Companies in high-technology industry companies, such as software, semiconductor, and electronics manufacturers share an intractable challenge; understanding and managing risks and opportunities with transfer pricing rules and regulations worldwide.
This serves as a catalyst for executive-level discussion and enterprise improvement. The reason for transfer pricing risk management includes remediation and sustainability to create improvements in the corporate taxation structure.
Globalization often helps high-tech companies view cross-country boundaries as irrelevant. Most taxing authorities zealously guard their respective tax base, as new transfer pricing legislation and rules indicate. Authorities find value in significant revenue opportunities high-technology companies present, and routinely move assets between jurisdictions.
Transfer pricing, legislation and rules are in place globally. Most practitioners usually move assets between jurisdictions in the normal course of adding value for different products. Adherence to compliance requirements heightens interest and the need for awareness of multinational companies and their rules.
A complex subject fraught with real-time constraints, transfer pricing often needs comprehensive discussion at many levels, especially in the boardroom. International taxation laws need a focus on C-suite capabilities. They often neglect such major issues at their own peril.
Organizations usually operate in a reactive fashion, and grapple with a colossal amount of documentation. Business environments have transformed rapidly, especially after the 2008 economic recession and the consequent worldwide debacle. Most transfer pricing operates on an “arms-length” principle.
In simple words, this indicates that the amount charged by one party to another for a given product should be the same as if the parties were not related.
When speed-to-market, cost containment, convergence, and economics form part and parcel of the global agenda, executives have to strategically enhance business value.
Building Transfer Pricing
External stakeholders often require transparency.

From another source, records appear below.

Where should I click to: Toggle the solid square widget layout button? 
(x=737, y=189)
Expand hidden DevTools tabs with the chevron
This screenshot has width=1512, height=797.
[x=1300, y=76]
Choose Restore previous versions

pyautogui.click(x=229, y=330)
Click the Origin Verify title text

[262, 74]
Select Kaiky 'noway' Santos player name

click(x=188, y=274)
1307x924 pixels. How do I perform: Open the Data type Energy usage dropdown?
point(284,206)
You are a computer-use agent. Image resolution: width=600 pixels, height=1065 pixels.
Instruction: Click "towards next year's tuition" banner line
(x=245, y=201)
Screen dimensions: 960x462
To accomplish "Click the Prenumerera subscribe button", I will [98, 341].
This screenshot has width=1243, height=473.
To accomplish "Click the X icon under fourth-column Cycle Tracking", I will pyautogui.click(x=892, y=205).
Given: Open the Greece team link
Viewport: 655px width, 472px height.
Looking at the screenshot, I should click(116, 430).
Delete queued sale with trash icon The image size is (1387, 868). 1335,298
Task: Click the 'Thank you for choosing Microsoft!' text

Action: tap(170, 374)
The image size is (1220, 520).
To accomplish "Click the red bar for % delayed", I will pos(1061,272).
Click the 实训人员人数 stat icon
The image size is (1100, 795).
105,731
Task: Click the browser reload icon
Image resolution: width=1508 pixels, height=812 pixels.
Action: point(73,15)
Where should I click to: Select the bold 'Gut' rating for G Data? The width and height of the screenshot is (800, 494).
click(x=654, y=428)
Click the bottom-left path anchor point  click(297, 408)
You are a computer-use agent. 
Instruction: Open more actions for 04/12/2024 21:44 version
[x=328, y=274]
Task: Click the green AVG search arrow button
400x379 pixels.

Investment regulation is largely to protect interests. Most business is unclear about transfer pricing transactions, especially in intangible property, research and development processes, and intercompany service ideas,such as various kinds of head-office as well as different kinds of engineering activity.
Globally consistent practices based on OECD(Organization for Economic Co-Operation and Development) guidelines are still lacking. However, China is ahead of most countries in enforcing transfer management processes.
Complexity is no longer a barrier as transfer pricing analysis has to yield a story which is reasonable, credible, rational, and consistent for a taxing authority which seeks justification for an organization’s cross-border transactions.
Identifying A Value Proposition
Only thorough functional and economic analyses can identify value drivers, risks and company asset location. When companies provide a legitimate story to authorities, along with solid documentation, then the organization can feel reasonably comfortable that its tax needs are being adequately taken care of.
The company’s auditors are also certain that transfer pricing documentation, along with policy and procedures, can streamline effective coordination. Some of the key questions senior management needs to answer include; where the intellectual property is located, does the organization have written policies, intercompany contracts, and transfer pricing structures.
Globally, firms have clearly demarcated transfer pricing structures, and an interaction with taxation regimes of local areas (e.g. customs, VAT, withholding). Most companies have to create a story that is rational, reasonable, compelling, and consistent. Although platitudes are mouthed often, be crystal-clear in what the authorities need to know.
Most vendors, auditing firms, and organizations manufacture their own version of the truth. Despite an established structure in place around the world, there are numerous scams. This clearly underlines the need for creating a comprehensive, complete program.